Getting your credit report
It is very easy to get your own credit report FREE!
For the USA, there are three main credit reporting agencies, Equifax, Experian and TransUnion (formerly TRW). As a consumer, you are entitled to get your own credit report once per year for free. This does not count as an inquiry from a potential creditor and therfore has no effect whatsoever on your credit rating.
There are other services which you can get to make sure that nobody steals your credit. It will also alert you if someone is investigating you! A service like "Credit Watch" will let you know if someone legitimate is looking up your credit - you will also find out if a nosey girlfriend/boyfriend's mother is using her access at her place of employment to 'check you out'.
What is in a credit report?
How to read a credit report.
If you have ever tried to read your credit report, you know they can be many pages long and hard to follow.
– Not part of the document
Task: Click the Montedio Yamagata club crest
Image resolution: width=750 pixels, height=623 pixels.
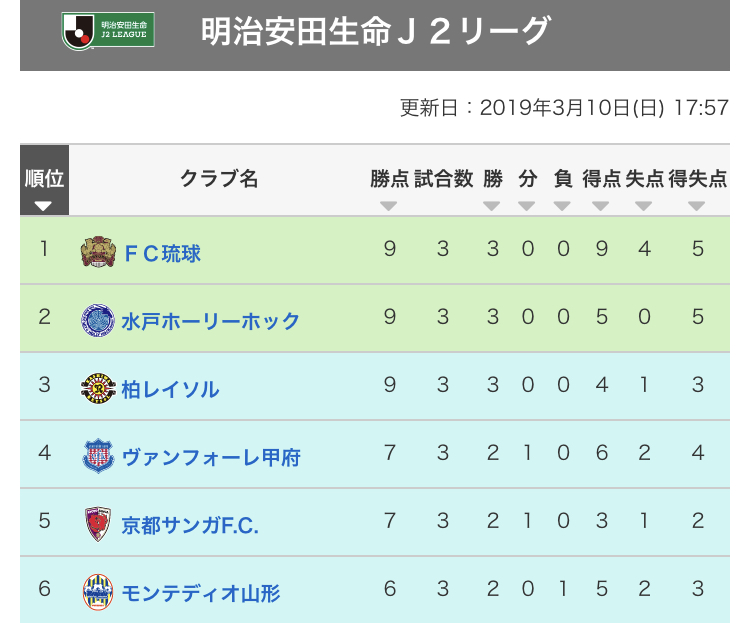Action: pyautogui.click(x=98, y=591)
Regardless, understanding your credit report will make it easier for you to manage your debt and keep track of your various accounts, so learning how to read them is essential.
All major credit-reporting agencies organize their reports into six basic sections that are easy to follow if you understand their purpose. Below are descriptions of the six major sections you are likely to see on your credit report.
- Personal Information - Here you will find your name, address, date of birth and Social Security Number (SSN). Also listed will be any other names that have ever been associated with your SSN (maiden name, married names). Incorrect information could damage your credit, and may even indicate identity theft or other fraudulent activity.
- Public Information - This section will list any judgments that have been made against you. Bankruptcy, liens, evictions, wage-garnishments, and other orders made by the court for you to pay a creditor.
- Credit Summary - Most credit reports include a summary that shows the number of accounts you have, the total amount of credit available to you and how much of that credit you have used. This is a good place to look if you want an estimate of your debt to credit ratio.
- Account History - This section usually makes up about 80% of your credit report and is what most people look for. This section contains detailed information about each account, including when it was opened and if it is in good standing. This section shows if bills were paid on time each month, going back two years or more. When applying for new credit, the information contained in this section will be used to determine someone's credit-worthiness - are they a good payer? A slow payer? A no payer?
- Inquiries - Whenever you apply for credit, the creditor will request your report and that request will show here. It is a good idea to keep the number of inquiries to a minimum, as a high number of them indicate a person with a high credit risk. The good news is that inquiries "fall off" your credit report after two years. Requesting your own credit report is not reflected as an inquiry. You can also find out if somoene is checking your credit. A nosey girlfriend who works in a leasing company and checks boyfriends' credit can have a negative effect on that credit. Find out if someone is checking on you by examining yours!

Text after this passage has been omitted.